Blind died in London on 26 November 1896, bequeathing to Newnham College, Cambridge, the greater part of her property, which had mostly come to her late in life as a legacy from a half-brother Meyer Jacob ("Max") Cohen. She was cremated in Woking, and her ashes were later placed in a monument erected by a friend and sponsor, Ludwig Mond, and designed by Édouard Lantéri in St Pancras Cemetery.

==Works==
- Poems, under the pseudonym "Claude Lake" (1867)
- "Shelley", a review of The Poetical Works of Percy Bysshe Shelley, with notes and a memoir by W. M. Rossetti, Westminster Review (July 1870)
- The Old Faith and the New: A Confession by David Friedrich Strauss, a translation from the German (1873; revised third edition with biographical essay on Strauss, 1874)
- "Mary Wollstonecraft", biographical essay, New Quarterly Magazine (July 1878)
- The Prophecy of St. Oran and Other Poems (1881)
- George Eliot, the first biography of the novelist (1883)
- Tarantella: A Romance (1885)
- The Heather on Fire: A Tale of the Highland Clearances (1886)
- Madame Roland, a biography (1886)
- "Shelley's View of Nature Contrasted With Darwin's", a lecture (1886)
- "Marie Bashkirtseff, The Russian Painter", a two-part biographical essay in the Woman's World (1888)
- The Ascent of Man (1889)
- The Journal of Marie Bashkirtseff, a translation from the French of the Russian-born painter's journal (1890)
- Dramas in Miniature (1891)
- Songs and Sonnets (1893)
- Birds of Passage: Songs of the Orient and Occident (1895)
- A Selection from the Poems of Mathilde Blind, edited by A. Symons (1897)
- The Ascent of Man, new edition with new "Introductory Note" by the evolutionary biologist Alfred R. Wallace (1899)

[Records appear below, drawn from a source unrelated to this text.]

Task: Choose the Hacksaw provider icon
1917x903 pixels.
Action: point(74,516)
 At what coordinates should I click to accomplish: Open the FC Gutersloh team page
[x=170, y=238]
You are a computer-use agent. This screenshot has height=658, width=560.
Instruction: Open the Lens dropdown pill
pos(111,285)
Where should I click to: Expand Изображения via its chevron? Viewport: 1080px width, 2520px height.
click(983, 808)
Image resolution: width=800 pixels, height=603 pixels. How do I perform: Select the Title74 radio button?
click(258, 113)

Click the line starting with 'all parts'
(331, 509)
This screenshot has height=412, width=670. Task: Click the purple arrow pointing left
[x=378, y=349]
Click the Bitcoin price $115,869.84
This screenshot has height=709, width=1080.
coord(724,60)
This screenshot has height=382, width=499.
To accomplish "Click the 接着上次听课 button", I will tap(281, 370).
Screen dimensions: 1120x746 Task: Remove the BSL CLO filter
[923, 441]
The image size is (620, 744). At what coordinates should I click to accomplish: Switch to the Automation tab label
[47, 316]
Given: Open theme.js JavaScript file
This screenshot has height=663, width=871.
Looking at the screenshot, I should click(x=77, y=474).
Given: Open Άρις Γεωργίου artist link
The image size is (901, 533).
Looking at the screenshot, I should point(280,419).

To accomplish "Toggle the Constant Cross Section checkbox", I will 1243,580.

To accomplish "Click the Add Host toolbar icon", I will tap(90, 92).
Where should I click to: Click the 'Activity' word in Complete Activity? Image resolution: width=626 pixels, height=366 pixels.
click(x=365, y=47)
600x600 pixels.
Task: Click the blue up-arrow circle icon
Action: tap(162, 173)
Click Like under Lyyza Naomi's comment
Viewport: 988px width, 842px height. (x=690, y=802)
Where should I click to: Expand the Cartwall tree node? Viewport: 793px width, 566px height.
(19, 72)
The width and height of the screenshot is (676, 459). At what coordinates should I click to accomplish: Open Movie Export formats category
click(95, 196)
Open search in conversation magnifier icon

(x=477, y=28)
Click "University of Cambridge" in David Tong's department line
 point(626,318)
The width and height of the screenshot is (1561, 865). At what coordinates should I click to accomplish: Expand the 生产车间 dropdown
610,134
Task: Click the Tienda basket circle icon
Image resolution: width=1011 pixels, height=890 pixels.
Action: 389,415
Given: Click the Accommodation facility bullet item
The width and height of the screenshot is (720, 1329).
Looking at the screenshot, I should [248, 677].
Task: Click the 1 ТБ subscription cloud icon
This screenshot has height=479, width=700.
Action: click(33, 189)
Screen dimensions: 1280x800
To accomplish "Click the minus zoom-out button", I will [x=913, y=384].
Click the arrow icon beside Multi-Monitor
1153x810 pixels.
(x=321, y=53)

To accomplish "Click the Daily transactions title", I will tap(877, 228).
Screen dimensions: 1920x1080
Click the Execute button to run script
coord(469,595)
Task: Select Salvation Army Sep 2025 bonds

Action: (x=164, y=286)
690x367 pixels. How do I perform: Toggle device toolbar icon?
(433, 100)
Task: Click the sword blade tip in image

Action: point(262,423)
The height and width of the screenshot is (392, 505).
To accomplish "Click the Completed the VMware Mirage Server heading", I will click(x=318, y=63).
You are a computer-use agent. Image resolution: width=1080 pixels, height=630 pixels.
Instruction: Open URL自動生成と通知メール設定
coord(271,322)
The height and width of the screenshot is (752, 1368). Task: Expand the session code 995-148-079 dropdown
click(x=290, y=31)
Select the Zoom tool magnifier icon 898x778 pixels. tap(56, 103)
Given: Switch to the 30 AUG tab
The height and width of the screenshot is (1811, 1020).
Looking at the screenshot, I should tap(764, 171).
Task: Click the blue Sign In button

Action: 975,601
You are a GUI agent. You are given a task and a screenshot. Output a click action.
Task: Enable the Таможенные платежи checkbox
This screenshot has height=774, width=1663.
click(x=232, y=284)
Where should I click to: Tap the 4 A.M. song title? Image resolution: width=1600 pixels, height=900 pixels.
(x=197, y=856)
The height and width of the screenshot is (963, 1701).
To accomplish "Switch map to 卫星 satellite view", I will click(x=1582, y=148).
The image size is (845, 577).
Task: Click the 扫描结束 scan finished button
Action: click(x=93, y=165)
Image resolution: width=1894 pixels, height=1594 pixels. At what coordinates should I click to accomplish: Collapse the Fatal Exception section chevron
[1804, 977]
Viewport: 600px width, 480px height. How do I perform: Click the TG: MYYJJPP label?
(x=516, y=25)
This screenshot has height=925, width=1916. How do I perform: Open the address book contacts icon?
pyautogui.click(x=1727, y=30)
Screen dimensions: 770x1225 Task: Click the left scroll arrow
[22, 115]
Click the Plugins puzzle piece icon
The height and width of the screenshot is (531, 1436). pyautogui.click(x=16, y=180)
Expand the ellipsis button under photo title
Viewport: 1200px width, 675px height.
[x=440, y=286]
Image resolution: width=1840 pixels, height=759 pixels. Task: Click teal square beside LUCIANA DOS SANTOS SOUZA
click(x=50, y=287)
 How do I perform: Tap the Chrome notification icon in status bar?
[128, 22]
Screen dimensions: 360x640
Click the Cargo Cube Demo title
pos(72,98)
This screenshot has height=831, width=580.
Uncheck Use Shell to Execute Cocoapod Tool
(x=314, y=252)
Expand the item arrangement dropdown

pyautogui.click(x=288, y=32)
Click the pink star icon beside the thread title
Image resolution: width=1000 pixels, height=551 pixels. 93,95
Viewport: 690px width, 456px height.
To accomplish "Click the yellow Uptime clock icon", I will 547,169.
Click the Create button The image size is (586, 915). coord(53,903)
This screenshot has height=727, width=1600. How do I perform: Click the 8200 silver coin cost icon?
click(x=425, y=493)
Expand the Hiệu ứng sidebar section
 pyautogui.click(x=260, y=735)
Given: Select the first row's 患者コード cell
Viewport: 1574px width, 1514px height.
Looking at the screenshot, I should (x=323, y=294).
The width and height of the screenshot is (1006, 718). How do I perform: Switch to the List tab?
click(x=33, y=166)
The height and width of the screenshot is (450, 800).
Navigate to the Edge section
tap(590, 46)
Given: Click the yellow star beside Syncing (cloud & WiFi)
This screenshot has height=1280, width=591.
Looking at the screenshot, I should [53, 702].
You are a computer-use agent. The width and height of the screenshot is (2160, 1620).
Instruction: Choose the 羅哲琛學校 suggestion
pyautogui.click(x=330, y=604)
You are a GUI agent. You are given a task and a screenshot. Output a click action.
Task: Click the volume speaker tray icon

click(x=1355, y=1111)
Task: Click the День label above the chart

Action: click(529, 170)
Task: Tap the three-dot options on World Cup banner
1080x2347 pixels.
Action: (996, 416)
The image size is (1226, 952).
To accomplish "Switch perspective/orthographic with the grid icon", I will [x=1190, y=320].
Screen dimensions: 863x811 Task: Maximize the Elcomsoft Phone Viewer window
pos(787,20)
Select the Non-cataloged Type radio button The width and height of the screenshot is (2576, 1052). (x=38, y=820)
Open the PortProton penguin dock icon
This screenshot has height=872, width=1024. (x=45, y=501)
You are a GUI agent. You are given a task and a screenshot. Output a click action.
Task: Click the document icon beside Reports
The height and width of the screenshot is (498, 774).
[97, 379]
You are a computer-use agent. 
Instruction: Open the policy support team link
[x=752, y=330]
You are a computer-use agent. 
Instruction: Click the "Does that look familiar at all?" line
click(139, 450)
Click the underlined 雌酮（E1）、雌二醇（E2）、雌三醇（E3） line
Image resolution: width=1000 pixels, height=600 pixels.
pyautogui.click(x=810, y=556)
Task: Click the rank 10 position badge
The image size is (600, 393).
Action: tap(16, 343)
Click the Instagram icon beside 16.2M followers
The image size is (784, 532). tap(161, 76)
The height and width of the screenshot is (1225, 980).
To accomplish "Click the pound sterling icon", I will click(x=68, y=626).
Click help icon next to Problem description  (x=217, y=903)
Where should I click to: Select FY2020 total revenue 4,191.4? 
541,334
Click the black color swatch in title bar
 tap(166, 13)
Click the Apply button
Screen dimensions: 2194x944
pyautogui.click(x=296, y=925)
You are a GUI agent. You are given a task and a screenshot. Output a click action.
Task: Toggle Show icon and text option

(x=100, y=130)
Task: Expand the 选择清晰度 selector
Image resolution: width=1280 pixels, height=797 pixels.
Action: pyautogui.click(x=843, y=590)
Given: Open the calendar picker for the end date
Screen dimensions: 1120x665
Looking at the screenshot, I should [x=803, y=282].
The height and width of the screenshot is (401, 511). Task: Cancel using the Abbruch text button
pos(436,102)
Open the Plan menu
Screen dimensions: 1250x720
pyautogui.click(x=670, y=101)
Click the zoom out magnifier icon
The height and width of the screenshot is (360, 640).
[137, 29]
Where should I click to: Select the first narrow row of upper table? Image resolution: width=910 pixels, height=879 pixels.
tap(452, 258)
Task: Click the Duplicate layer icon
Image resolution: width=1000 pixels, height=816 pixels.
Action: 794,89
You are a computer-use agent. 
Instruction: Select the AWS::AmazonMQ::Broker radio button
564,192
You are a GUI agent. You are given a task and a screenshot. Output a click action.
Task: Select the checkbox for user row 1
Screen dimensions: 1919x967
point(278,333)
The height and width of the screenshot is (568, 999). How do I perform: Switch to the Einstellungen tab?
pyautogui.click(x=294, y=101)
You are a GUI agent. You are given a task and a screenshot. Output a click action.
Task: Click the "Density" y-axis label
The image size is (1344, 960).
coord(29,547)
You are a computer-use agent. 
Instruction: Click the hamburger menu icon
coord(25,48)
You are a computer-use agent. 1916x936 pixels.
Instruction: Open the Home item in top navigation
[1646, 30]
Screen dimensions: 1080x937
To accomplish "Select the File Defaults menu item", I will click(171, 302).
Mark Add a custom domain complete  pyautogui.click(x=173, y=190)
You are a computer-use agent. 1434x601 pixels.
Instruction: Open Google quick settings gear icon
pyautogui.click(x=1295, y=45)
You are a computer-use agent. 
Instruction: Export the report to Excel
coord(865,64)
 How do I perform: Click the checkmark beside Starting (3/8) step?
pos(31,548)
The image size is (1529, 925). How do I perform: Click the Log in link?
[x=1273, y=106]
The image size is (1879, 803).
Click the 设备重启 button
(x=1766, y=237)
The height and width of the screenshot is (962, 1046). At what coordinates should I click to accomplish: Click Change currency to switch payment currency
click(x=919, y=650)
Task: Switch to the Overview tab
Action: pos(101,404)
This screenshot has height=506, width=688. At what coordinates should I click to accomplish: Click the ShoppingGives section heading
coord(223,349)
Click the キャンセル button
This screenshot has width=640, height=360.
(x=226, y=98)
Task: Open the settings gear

- The Poetical Works of Mathilde Blind, edited by Arthur Symons, with a memoir by Richard Garnett (1900)

==Assessment==
More recently Blind has attracted the attention of women's literature scholars. As one website puts it, "Her burning sense of political and social injustice runs like a unifying thread through her work. Her poetry combines great beauty of sound and image with vigorous narrative, delineation of character, emotional expressiveness, and engagement with intellectual ideas." The site mentions George Eliot, George Sand and Elizabeth Barrett Browning as her influences. Isobel Armstrong, re-evaluating the longer works, notably "The Heather on Fire" and The Ascent of Man", saw in them "a gendered tradition in women's poetry of the nineteenth century". She noted that Blind, by re-configuring "a new myth of creativity and gender", demonstrated the best that this tradition could achieve in social and political analysis.